Oh! [Laughs] I don't know. No, I don't hate them. If they're done well, I think they're really cool. I just kind of didn't want to deal with them. There is a line where Jeff Daniels says, "Why don't you put a rubberized thing around your neck," or something.

Yeah, a glowing collar, or something like that.
Yeah. Well, the notion of it, just telling the younger generation to do something new without being ridiculous made me happy, I guess.

Jeff Daniels' character is from the future. Is his younger self cruising around somewhere?
Well, Jeff never leaves that den. That's one of the restrictions and that's why he's always dressed in super comfortable clothes. I don't know if we even made this explicit in the movie, but he never leaves that den area -- although he has created this criminal empire ... so he's probably fucked a bunch of stuff up anyway.

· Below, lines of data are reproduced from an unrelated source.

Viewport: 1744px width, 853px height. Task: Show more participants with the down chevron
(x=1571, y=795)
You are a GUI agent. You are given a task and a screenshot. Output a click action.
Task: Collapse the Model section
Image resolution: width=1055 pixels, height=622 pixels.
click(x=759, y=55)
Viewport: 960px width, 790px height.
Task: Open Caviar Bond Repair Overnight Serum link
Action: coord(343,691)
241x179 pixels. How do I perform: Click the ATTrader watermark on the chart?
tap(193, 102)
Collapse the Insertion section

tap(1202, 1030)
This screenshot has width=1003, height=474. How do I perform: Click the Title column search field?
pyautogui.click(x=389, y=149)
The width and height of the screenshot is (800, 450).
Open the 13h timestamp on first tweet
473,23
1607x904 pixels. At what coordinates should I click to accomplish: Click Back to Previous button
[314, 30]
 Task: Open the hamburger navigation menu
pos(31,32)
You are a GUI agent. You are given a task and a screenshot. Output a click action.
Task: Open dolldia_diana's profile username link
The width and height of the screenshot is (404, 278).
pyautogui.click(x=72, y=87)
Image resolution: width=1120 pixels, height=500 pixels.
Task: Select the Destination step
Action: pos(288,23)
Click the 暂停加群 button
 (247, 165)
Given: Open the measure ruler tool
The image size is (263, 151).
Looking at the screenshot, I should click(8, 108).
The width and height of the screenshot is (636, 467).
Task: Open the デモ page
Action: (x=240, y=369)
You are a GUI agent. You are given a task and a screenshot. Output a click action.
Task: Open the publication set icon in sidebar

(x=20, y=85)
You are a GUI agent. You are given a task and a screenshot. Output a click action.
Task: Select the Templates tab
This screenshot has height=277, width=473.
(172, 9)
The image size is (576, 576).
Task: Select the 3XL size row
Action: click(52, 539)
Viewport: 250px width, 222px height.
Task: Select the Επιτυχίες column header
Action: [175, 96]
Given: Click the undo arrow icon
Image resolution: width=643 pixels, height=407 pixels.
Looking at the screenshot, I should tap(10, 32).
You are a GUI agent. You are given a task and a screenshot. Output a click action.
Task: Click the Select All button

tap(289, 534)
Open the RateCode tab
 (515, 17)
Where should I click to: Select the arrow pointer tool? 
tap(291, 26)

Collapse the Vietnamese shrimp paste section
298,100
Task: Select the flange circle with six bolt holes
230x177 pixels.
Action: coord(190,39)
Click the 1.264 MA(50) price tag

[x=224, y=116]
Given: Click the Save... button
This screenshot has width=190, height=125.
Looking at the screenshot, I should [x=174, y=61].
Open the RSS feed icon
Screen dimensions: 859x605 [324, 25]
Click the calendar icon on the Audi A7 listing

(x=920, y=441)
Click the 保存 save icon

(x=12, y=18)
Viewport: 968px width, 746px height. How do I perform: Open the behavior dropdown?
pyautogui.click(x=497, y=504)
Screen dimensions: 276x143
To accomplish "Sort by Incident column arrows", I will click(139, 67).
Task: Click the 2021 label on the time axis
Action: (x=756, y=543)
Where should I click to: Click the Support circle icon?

Joe, our main character, is not really a nice guy.
No. Yeah, yeah, yeah.

You root for him, but, at times, you're rooting for the older one -- but by the time the end of the movie comes, you don't like him anymore.
And that was the other fun thing for me, is using the audience's moral compass as a dramatic element in who you're rooting for at what point. Yeah, and Joe's arc is very much ‑‑ again, looking at a non-sci-fi movie for inspiration -- is very much drawn to Rick's arc in "Casablanca." From Bogart's arc in "Casablanca," where he starts as an essentially selfish person and ends up with this act of unselfishness. And that's why we named the club "La Belle Aurore," actually, which was a "Casablanca" nod. But, anyway, who you root for, who you hope ‑‑ who your moral compass aligns with -- having that swing wildly, to me, was always built into the structure of the thing.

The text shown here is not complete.